** Opening DATA block **

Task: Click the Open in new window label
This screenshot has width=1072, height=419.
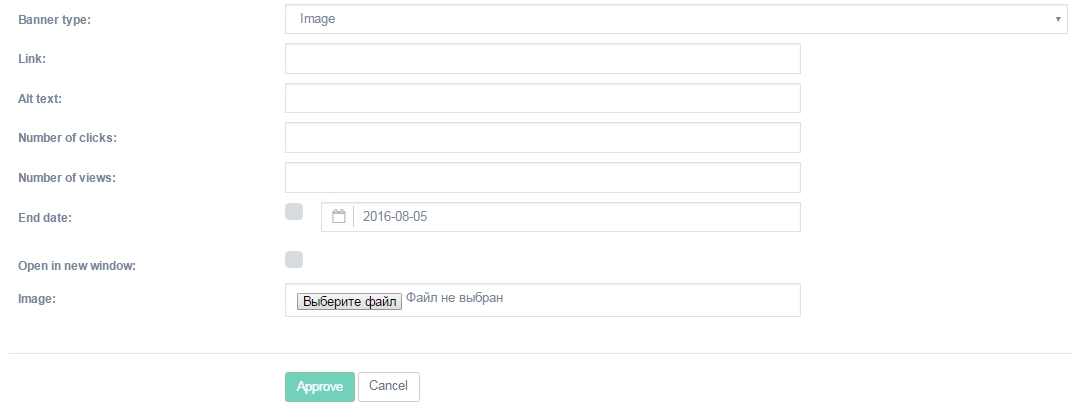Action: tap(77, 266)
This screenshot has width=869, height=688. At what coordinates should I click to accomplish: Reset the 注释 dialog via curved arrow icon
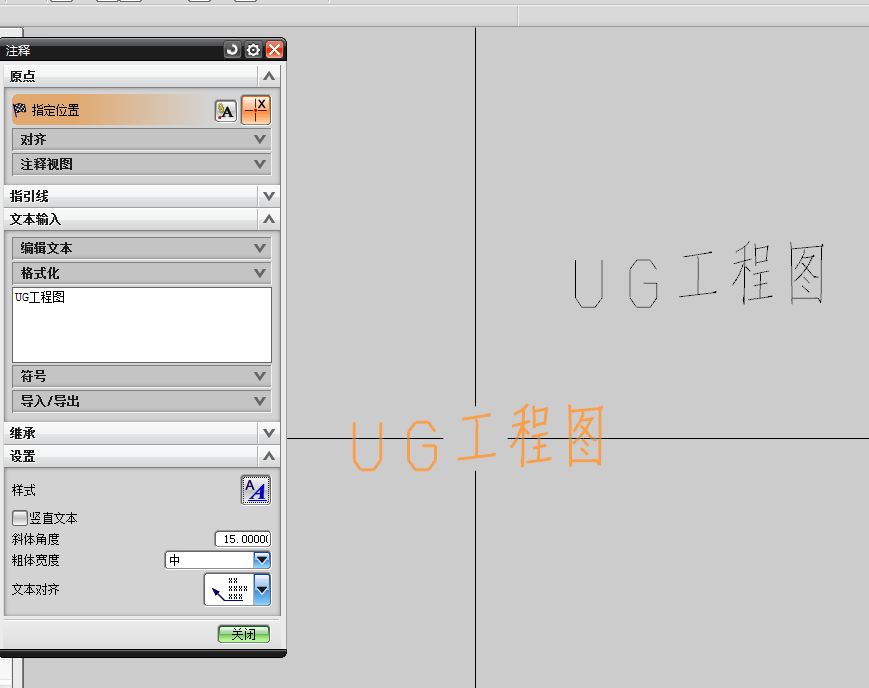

** Closing DATA block **
** Opening DATA block **

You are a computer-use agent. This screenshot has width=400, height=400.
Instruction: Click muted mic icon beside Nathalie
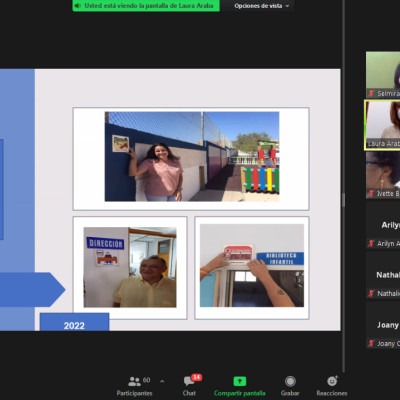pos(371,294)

** Closing DATA block **

» EXERCISE DIRECTIONS
Working from the records above, set down word for word everything from the line containing "Task: Click the Open in new window label" down to the line containing "This screenshot has width=869, height=688.", ends included, minus the pictures.

» ANSWER SPACE
Task: Click the Open in new window label
This screenshot has width=1072, height=419.
Action: tap(77, 266)
This screenshot has width=869, height=688. At what coordinates should I click to accomplish: Reset the 注释 dialog via curved arrow icon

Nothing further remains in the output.